You can also clone the source code and install dependencies using poetry:

```bash
git clone https://github.com/Ghallabi/coco-ml-toolbox.git
cd coco-ml-toolbox
pip install poetry
poetry install
```

## Usage

The main script for the COCO ML Toolbox provides three commands: split, merge, and crop. Below are the details on how to use each command.

### Split

Splits a COCO dataset into training and testing datasets.

```bash
python main_cli.py split --coco-path /path/to/coco.json --output-dir /path/to/output --ratio 0.2 --mode random
```

* --coco-path: Path to the COCO file (JSON).
* --output-dir: (Optional) Path to save the split COCO files. Defaults to the directory of the input COCO file.
* --ratio: (Optional) Split ratio. Defaults to 0.2.
* --mode: (Optional) Split mode. Options are `random` and `strat`. Defaults to random.


### Merge

Merges multiple COCO dataset files into a single file.

```bash
python main_cli.py merge --coco-paths /path/to/coco1.json,/path/to/coco2.json --output-dir /path/to/output
```

* --coco-paths: Comma-separated paths to the COCO files (JSON).
* --output-dir: (Optional) Path to save the merged COCO file.
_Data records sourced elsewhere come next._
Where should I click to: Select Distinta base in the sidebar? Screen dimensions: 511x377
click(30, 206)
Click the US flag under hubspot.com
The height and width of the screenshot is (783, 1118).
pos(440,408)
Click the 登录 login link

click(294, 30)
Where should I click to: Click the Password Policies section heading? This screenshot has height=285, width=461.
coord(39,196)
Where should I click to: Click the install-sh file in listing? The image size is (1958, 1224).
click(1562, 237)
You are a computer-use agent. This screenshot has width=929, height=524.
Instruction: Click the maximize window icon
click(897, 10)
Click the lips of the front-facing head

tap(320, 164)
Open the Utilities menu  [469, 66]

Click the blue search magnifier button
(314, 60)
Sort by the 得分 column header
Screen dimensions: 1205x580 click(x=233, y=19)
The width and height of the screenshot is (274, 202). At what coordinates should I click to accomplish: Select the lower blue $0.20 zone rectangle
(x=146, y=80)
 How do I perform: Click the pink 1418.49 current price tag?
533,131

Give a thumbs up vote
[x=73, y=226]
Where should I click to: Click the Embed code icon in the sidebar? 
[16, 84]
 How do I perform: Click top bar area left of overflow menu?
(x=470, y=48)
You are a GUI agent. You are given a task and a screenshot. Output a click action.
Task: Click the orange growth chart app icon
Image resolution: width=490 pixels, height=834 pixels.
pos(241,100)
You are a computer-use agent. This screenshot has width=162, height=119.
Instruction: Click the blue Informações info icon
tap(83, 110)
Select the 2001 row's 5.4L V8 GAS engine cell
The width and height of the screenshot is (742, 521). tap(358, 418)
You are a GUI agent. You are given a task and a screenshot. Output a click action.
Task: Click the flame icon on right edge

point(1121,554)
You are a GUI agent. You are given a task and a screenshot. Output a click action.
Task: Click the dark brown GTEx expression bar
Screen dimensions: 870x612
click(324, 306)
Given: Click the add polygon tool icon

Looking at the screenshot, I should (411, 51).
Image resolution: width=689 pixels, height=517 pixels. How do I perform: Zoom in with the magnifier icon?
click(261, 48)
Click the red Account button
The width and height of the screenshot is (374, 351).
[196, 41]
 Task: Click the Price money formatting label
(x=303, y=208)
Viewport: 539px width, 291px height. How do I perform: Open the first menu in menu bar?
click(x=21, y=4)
Defaults to the directory of the first input COCO file.

### Crop
Crops images based on annotations in a COCO dataset.

```bash
python main_cli.py crop --coco-path /path/to/coco.json --images-dir /path/to/images --output-dir /path/to/cropped_images --num-workers MAX_WORKERS
```

* --coco-path: Path to the COCO file (JSON).
* --images-dir: Path to the directory containing the COCO image files.
* --output-dir: (Optional) Path to save the cropped images. Defaults to a "cropped" directory within the parent directory of the images.
* --num-workers: to speed up the cropping process.